Obviously that "No OS" part is a gotcha, but School Districts are practically
given Microsoft licenses for pennies on the dollar, so pushing an image of
Windows 10 Enterprise isn't exactly a big ask.

The biggest downside of Windows isn't the cost of the devices, it is the
staffing costs. With Chromebooks you may be able to spread one full time IT
support tech between three or four schools, with Windows it might be one
support tech for two schools, and they'll need to be shadowed by people
handling systems like AD/Exchange/et al.

I will say that in my limited experience larger school districts do very well
with a Windows solution, but smaller ones do better with Chromebooks. That's
because larger ones can absorb the cost of the AD/Exchange/server admin
easily, whereas for smaller ones you'll have to lose IT support tech staff to
go handle that (which hurts end users).

Microsoft has been trying to combat some of these limitations with
Azure/Office 365. They, again, give School Districts a huge discount and it
allows the school district to outsource some of their staffing needs to
Microsoft. Will it work? Time will tell.

I will add this: iPads have been an unmitigated disaster. Everyone rushed to
buy them and then had no idea what to do with them once they got them. No
money was spent on apps or lesson plans (that focused around an iPad), and
even for generic "research" carts they're very underwhelming.

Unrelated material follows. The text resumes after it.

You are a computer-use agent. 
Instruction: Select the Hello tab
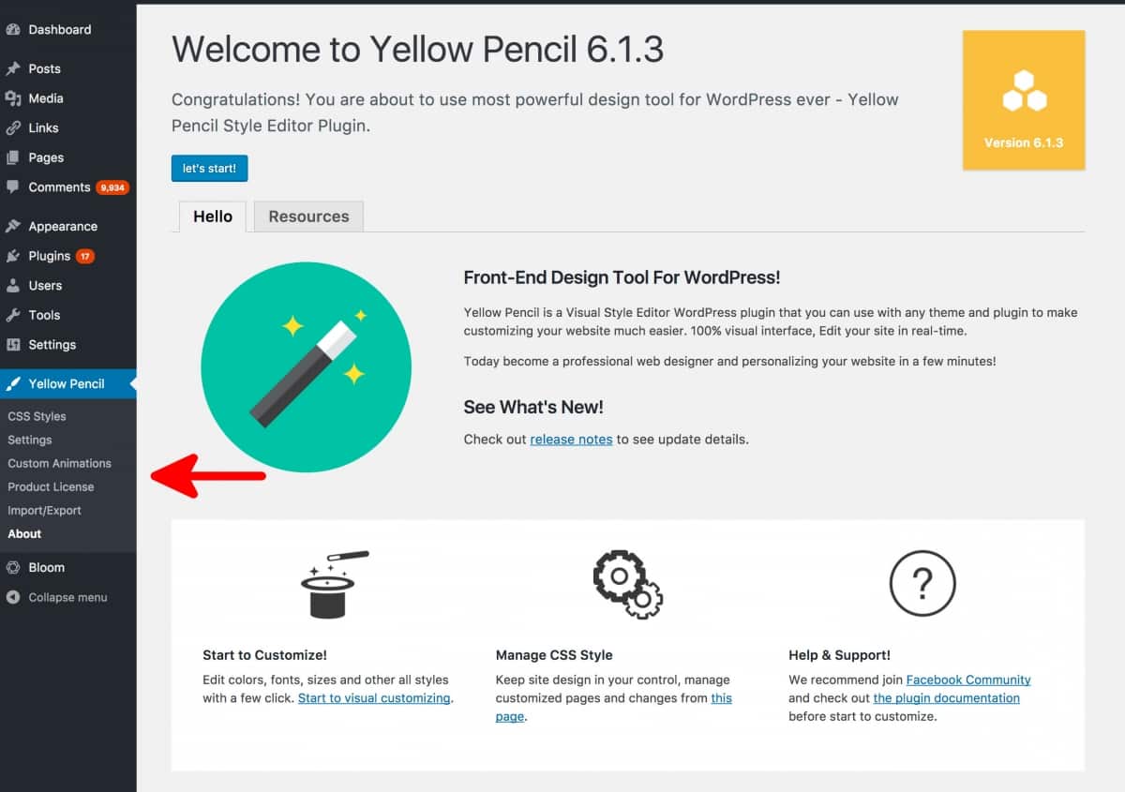[x=212, y=216]
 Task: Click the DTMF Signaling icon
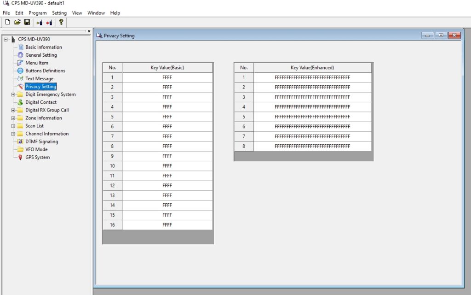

Both Chromebooks and Windows (w/Office) do what students and teachers need:
Student email, student portal, research, typing, and spreadsheets.

Ever watch a student try to research something and type a report on that
subject using an iPad? It is damn painful, many just start writing the
information on paper, then writing up their report at the end, whereas a
Chromebook and Windows machine (and MacOS in fairness) are full on
multitasking.

Watch this video of someone multitasking on a Chromebook[0] and now an
iPad[1]. The iPad is a toy by comparison. I won't even insult anyone's
intelligence by linking to videos of Windows/MacOS, both are solid as a rock
for multitasking too (MacOS just isn't "realistic" for budgetary reasons).

[0]
[https://www.youtube.com/watch?v=5-AJasVMb1Y](https://www.youtube.com/watch?v=5-AJasVMb1Y)
[1]
[https://www.youtube.com/watch?v=jorwzOsPAYs](https://www.youtube.com/watch?v=jorwzOsPAYs)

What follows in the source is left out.